» **Instructions for the task**: Rewrite the part of the sports roundup below that begins at the words "Stephen Smith and" and stops after "from the Dolphins.", substituting "New England" for "Patriots".

» **Given passage**:
☆ ☆ ☆

Stephen Smith and Michael O’Connor look at the possibility of Tedy Bruschi having a hole in his heart. If this turns out to be true, both articles are actually hopeful that there is at least a possibility that the Patriots linebacker could resume his career. Ian M Clark also looks at the situation and acknowledges the desire we all have to find out what the future holds for Bruschi. Tom E Curran looks at a major source of college talent, not to mention an intellectual resource drying up for Bill Belichick with Nick Saban now in the NFL. Kevin Mannix reports on no deal for Adam Vinatieri and the preseason opponents being announced. Jerome Solomon tackles the same subjects, but in reverse order. Hector Longo looks at North Andover’s own Rob Konrad being out of work after his release from the Dolphins.

Steve Buckley and Gordon Edes each look at the sudden and tragic passing of former Red Sox reliever and WEEI personality Dick “The Monster” Radatz.

Curt Schilling’s throwing session yesterday is the major on-field baseball topic of the day. Michael Silverman, Chris Snow, Sean McAdam, David Heuschkel and David Borges all look at the performance of Schilling during a 63 pitch simulated game. The outing was deemed positive by those involved, though the possibility of Schilling pitching on opening day is still unlikely. The next step for Schilling is to get some time in a spring training game, possibly next week sometime. The notebooks all lead with Johnny Damon being sidelined with cellulitis. Snow’s notebook says the skin infection was a scary sight for Damon. Silverman’s notebook also looks at a sharp outing from Tim Wakefield. McAdam’s notebook follows a similar theme, as does Heuschkel’s notebook. Borges’ notebook also has details of Damon, Wakefield and the win over the Cardinals yesterday. There is also the obligatory “Queer Eye” update from the Inside Track.

☆ ☆ ☆

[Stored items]
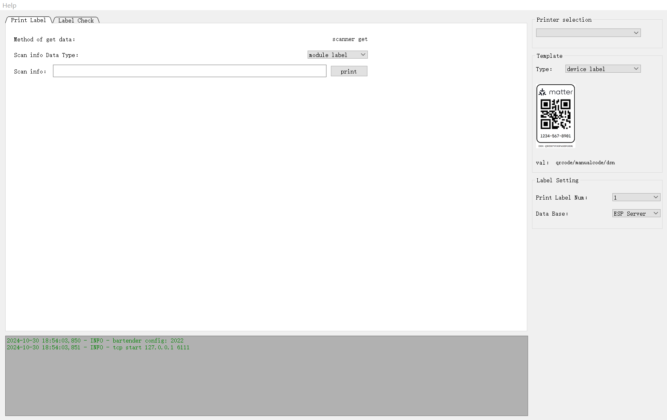Image resolution: width=667 pixels, height=420 pixels.
Task: Click the Label Setting group title
Action: (x=557, y=180)

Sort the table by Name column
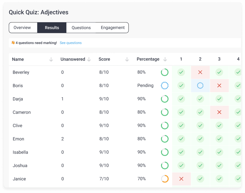51,59
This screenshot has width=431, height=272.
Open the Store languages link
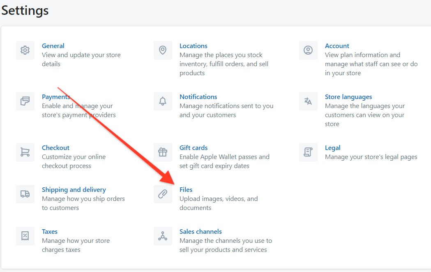coord(348,97)

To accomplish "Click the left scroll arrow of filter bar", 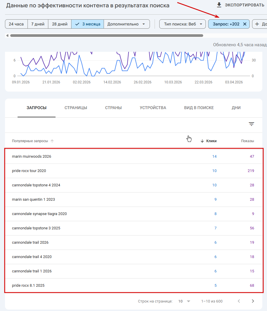I will coord(7,36).
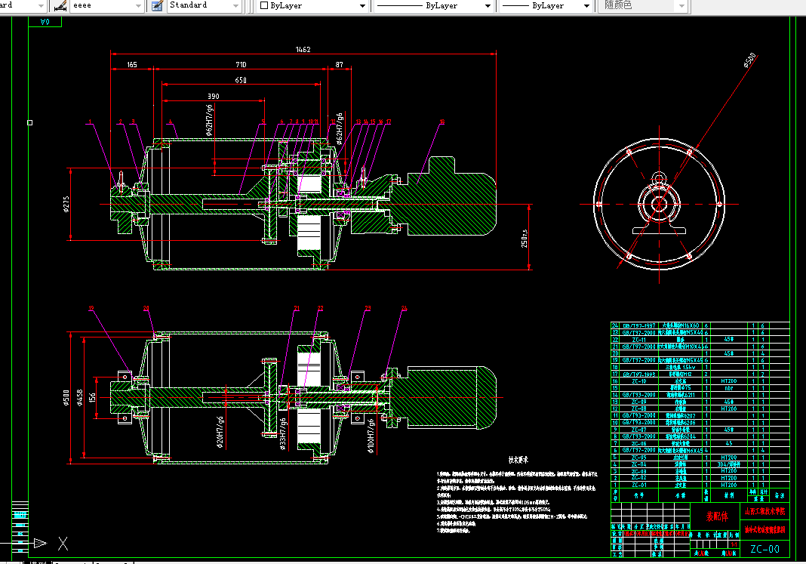
Task: Select the 390 dimension text
Action: [x=214, y=96]
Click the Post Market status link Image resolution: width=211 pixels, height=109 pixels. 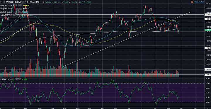click(199, 2)
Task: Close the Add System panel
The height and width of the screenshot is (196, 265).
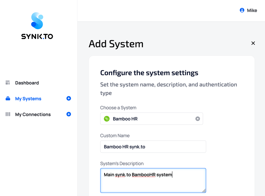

☆ ☆ ☆

» **Response to the task**:
Stephen Smith and Michael O’Connor look at the possibility of Tedy Bruschi having a hole in his heart. If this turns out to be true, both articles are actually hopeful that there is at least a possibility that the New England linebacker could resume his career. Ian M Clark also looks at the situation and acknowledges the desire we all have to find out what the future holds for Bruschi. Tom E Curran looks at a major source of college talent, not to mention an intellectual resource drying up for Bill Belichick with Nick Saban now in the NFL. Kevin Mannix reports on no deal for Adam Vinatieri and the preseason opponents being announced. Jerome Solomon tackles the same subjects, but in reverse order. Hector Longo looks at North Andover’s own Rob Konrad being out of work after his release from the Dolphins.